The pharmacy regulator said the final guidance includes “further examples of prescribing in different settings and strengthening the guidance in relation to online prescribing of high-risk medicines”.
In a report on the consultation, published in September 2019, the GPhC said that many respondents found the guidance to be “too focused on community pharmacy” and asked how the guidance would apply to pharmacist prescribers in other settings.
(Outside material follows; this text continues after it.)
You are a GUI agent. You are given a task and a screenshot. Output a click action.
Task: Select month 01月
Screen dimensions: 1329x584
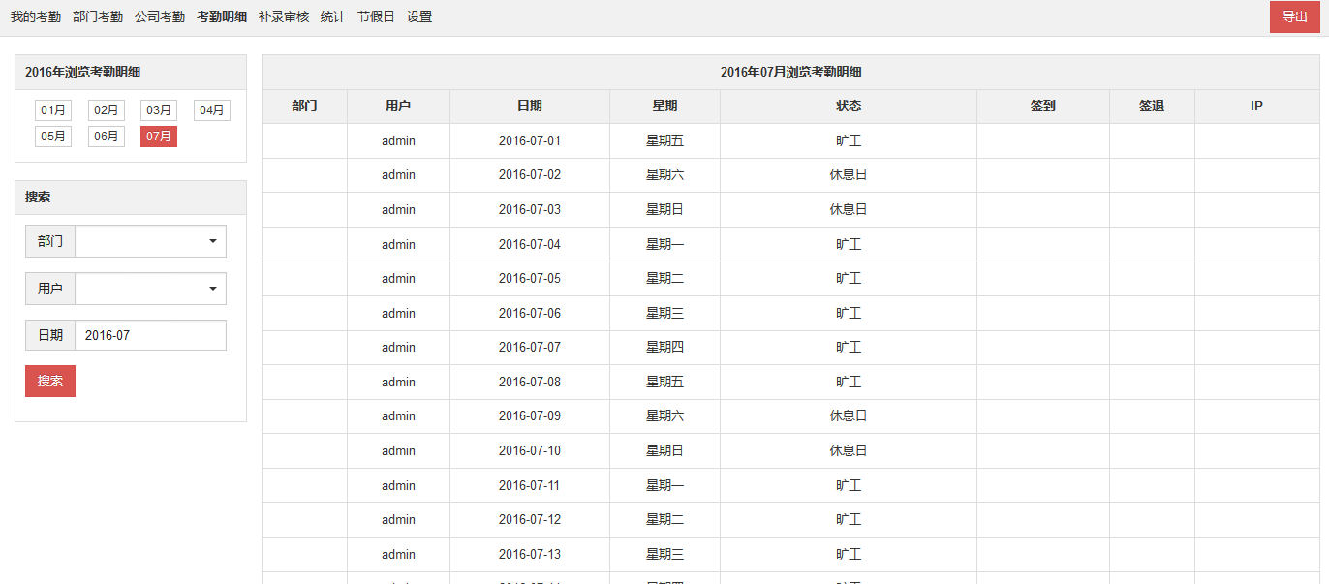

The guidance is divided across five categories; including taking responsibility for prescribing safely, and working in partnership with other healthcare professionals and persons seeking care. It is intended to support the appropriate and effective provision of pharmaceutical care and medicines, and should be used alongside its standards for pharmacy professionals and standards for registered pharmacies, the GPhC said, also stating that “not following this guidance, or not taking the appropriate steps to ensure safe prescribing, could result in the registration of the pharmacist prescriber being at risk”.
“This new guidance comes at a time when we are seeing rapid growth in the number of pharmacist prescribers working across a variety of settings throughout Great Britain,” said Duncan Rudkin, chief executive of the GPhC, adding that the number of registered pharmacist prescribers has doubled since 2016.
Rudkin said the guidance “clearly outlines what [pharmacist prescribers] need to consider in order to provide safe and effective patient-centred care”, and also “sets out the responsibilities of organisations that employ pharmacist prescribers”.